When I found our PCP I did LOADS of research. When I found my OBGYN here in Austin, I did LOADS of research. I don’t just go to ANY doctor anymore. So I began my research all over again. ALL OVER AGAIN. The good news part of this is that I may have our PCP be at the same hospital my OBGYN is at so all my records will transfer. The bad news is, that since we didn’t get certified within a year of taking the original classes last spring (we were supposed to open our home last summer/early fall, but that is when I first got sick and EVERYTHING got put on hold for the remainder of the year), we have to retake all the classes again.
I tell myself it’s because the universe has a child/kid that they want to be ready for us. And that it’s just not the right time, and everything is happening because it all has to happen at the exact right moment so we get the child/kid we were destined to have.
But it is all a little bit frustrating.
I’ve been really trying to focus on my writing the past few weeks and this month. I got in almost 18,000 words on the third book in my The Halves of Us series in February, and I need to do triple that in March. It’s really kind of daunting.
It’s been super scary writing this last book. I had written portions of it and had an EXTREMELY rough outline a few years ago, before I knew where book 2 of the series was going. Once that was finalized SO MUCH CHANGED and I had this goal of writing book 3 last fall – but my life was upside down July-December of last year thanks to multiple health concerns and surgeries (you can read about that here).
So I started this year brand new with finalizing book 2 (out this April and available for preorder from my publisher here). And then I began writing book 3 (which I have tentatively begun calling TSOU – I haven’t announced the title yet). Writing TSOU is scary. I want to do the characters justice. I want to tell their story right. But also this has been something that I have been holding on to for a decade.
A DECADE, PEOPLE.
I’m saying goodbye to it. I’m getting it all out and it will no longer be in the depths of my mind. And it truly is terrifying. But let me end this on a happy note and show you the amazing sketch I commissioned for The Reflections of Us. R is super talented (check out his Instagram). I can’t wait to see the color version he creates, because I adore this black and white version.
I am also working on a super top secret subject I call CCCV. I haven’t fully decided if it is NA or YA, but goodness I am in love with this story. My critique group is obsessing over it too, so I know I am on the right track.
I recently shared with you that I got my first (and definitely not the last) rejection on a conceptual photography submission (you can read about that here). I thought it would sting, but the hundreds of literary rejections have prepared me for this. I was actually pretty happy about it.
I put myself out there, and the first one is always the hardest to do. Now I feel less hesitant to push that submit button. Here is one of the other photos that got rejected:
I called it Awakening. It really represented to me everything I had gone through last year (health wise) and how it had sparked something inside me like never before with my creating and photography. I really feel like I am waking up for the first time and seeing what I am capable of doing.
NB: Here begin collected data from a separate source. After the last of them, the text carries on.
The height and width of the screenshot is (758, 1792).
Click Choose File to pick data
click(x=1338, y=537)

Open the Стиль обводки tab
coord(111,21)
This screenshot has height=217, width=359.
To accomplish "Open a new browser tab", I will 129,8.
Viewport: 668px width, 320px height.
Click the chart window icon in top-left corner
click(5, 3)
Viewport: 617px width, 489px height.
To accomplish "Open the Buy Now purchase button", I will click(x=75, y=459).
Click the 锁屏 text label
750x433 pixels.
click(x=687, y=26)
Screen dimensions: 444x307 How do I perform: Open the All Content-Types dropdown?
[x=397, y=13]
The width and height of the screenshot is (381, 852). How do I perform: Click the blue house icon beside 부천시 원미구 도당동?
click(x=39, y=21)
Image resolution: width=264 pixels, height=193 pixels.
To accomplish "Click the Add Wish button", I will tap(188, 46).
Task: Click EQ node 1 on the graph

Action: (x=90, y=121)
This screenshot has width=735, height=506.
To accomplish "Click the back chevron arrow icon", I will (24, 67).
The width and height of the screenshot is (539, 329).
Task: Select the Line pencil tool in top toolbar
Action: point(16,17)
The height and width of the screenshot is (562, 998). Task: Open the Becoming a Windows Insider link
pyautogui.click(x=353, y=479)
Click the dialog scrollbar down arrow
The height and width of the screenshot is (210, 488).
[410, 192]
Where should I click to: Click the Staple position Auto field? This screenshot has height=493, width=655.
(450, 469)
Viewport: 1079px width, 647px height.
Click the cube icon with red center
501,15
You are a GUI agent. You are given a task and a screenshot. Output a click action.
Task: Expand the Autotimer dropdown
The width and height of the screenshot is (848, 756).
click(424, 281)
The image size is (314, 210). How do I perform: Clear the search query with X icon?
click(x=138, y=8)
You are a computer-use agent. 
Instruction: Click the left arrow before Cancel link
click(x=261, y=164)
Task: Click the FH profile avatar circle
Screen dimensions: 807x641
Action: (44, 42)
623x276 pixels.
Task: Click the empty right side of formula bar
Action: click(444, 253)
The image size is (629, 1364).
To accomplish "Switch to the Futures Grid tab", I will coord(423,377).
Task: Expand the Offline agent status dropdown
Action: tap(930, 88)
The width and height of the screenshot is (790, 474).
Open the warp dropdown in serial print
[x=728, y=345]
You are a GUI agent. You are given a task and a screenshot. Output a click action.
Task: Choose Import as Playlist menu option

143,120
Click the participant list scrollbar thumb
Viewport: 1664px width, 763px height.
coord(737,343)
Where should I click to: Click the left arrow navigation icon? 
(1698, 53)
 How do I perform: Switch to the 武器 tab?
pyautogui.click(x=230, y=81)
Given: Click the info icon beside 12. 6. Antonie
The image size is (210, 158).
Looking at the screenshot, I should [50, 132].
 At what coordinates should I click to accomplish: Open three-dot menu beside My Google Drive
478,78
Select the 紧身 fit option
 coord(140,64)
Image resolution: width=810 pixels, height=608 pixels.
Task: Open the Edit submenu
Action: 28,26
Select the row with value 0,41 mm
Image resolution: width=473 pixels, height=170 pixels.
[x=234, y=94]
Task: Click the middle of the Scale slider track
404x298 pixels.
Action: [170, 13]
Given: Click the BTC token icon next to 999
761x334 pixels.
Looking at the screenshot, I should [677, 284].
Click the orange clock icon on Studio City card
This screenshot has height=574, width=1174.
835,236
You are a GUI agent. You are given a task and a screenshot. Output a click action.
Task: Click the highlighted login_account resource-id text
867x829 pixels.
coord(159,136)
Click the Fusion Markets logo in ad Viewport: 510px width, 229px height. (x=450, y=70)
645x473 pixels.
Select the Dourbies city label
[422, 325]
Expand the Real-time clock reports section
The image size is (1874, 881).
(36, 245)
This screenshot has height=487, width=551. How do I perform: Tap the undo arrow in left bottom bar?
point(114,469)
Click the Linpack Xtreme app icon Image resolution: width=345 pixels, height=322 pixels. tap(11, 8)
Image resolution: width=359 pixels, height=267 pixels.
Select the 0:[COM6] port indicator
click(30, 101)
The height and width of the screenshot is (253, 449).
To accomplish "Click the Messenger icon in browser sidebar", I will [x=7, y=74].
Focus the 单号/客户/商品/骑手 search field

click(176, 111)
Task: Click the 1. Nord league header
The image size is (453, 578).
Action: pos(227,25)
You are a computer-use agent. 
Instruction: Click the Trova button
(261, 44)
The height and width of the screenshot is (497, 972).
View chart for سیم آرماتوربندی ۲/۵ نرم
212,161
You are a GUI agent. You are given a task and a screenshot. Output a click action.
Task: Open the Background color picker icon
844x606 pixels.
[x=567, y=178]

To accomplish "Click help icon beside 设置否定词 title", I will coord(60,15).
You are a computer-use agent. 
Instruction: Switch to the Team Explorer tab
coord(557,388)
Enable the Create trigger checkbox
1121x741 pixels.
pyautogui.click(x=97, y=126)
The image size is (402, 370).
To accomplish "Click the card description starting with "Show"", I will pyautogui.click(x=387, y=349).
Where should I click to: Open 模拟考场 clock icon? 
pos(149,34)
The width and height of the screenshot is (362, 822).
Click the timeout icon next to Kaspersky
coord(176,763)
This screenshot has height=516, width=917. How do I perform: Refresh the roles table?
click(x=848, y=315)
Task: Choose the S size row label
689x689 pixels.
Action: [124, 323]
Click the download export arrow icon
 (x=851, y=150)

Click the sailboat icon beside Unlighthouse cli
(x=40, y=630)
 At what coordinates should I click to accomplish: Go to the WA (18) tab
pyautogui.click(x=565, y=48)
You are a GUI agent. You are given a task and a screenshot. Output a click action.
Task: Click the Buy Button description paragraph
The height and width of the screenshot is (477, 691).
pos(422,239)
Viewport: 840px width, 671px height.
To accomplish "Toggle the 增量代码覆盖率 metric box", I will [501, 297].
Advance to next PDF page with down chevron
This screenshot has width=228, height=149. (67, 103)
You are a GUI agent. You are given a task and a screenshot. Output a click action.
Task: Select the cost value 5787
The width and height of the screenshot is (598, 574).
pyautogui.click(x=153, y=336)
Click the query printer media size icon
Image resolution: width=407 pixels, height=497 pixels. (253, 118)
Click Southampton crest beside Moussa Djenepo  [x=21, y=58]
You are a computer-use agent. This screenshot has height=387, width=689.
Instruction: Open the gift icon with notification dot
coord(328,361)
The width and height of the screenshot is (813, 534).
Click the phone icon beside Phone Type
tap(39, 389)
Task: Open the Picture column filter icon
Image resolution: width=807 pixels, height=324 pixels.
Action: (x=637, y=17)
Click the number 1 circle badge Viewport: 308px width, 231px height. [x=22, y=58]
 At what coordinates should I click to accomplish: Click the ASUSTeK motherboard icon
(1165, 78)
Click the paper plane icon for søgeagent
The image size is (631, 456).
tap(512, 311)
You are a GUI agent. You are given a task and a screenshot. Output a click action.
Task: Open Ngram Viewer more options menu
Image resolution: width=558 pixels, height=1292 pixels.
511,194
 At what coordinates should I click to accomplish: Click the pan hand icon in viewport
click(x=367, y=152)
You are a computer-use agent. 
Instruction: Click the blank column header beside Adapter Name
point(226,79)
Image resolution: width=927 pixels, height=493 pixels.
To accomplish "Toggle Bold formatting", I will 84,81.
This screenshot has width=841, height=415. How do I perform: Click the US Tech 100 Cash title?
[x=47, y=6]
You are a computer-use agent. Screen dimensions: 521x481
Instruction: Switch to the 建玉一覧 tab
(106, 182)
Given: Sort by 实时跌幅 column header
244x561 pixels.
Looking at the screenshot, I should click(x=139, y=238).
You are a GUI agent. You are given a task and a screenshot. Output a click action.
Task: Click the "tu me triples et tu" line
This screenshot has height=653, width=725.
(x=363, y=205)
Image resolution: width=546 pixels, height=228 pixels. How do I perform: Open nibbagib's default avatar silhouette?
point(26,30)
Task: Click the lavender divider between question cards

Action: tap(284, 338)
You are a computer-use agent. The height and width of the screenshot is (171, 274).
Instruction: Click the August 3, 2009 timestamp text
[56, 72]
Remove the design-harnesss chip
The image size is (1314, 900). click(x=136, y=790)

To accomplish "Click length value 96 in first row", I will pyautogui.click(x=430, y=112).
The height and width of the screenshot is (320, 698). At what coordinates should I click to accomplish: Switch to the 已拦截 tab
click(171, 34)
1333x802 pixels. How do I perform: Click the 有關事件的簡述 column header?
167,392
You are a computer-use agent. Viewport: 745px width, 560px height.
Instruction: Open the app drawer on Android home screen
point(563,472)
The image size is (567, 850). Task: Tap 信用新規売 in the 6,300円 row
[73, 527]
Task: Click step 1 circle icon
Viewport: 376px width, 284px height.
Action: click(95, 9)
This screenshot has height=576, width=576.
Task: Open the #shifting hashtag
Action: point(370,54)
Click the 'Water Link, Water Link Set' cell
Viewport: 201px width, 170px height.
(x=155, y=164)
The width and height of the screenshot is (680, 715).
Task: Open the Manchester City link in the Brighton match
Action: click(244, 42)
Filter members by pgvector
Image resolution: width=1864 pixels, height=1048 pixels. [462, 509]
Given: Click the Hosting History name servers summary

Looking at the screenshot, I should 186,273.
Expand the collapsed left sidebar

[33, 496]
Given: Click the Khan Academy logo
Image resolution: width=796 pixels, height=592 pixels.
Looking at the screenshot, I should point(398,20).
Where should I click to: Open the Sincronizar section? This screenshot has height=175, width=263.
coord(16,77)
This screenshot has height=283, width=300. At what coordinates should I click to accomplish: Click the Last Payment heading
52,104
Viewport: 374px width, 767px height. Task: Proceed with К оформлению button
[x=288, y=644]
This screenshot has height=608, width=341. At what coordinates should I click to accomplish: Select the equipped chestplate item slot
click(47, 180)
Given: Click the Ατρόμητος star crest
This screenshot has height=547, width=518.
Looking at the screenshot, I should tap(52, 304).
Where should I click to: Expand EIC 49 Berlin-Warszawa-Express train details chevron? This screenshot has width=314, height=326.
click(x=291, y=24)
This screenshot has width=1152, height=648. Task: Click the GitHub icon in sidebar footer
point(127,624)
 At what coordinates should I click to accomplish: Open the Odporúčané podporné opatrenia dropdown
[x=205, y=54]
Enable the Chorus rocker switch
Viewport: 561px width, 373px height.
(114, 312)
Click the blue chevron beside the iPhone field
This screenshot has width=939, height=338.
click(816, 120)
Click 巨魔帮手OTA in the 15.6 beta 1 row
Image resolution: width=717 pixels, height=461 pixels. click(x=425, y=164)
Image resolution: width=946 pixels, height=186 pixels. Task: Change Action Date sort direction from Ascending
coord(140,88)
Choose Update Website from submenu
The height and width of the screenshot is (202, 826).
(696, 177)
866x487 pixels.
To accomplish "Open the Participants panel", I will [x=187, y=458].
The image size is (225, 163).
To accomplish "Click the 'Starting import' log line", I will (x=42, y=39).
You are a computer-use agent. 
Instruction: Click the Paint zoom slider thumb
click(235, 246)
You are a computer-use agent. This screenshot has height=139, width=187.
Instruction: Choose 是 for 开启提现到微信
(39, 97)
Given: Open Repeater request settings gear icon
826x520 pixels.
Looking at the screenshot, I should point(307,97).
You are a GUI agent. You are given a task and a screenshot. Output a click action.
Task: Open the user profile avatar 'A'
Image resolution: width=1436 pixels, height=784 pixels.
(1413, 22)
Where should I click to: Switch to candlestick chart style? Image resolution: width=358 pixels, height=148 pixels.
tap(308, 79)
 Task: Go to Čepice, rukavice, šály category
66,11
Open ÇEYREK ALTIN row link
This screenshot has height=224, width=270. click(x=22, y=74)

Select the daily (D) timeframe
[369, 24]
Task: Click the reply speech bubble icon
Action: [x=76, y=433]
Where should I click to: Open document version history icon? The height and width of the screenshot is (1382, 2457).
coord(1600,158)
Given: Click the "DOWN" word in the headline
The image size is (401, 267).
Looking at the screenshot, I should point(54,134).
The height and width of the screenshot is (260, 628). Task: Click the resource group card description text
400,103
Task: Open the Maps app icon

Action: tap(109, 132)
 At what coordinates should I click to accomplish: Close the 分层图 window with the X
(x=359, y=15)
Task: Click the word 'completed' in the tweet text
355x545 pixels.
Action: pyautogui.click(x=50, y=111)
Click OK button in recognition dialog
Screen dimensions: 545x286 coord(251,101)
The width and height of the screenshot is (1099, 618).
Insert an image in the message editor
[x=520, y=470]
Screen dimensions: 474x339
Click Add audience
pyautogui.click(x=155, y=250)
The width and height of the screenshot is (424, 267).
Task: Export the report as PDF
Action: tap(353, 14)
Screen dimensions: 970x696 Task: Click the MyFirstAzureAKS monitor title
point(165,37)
I have many cool things I am planning on right how. I am hopefully shooting at this old Victorian home later this month, and in April I am shooting a couple that are friends of mine for a few surreal ideas I have, and in May I am shooting an aerialist – which I am freaking stoked about! Meanwhile, I am building something with my Dad for a collection I plan on shooting this summer! Things are happening people. I also spent this evening reading poetry and planned ten new shots!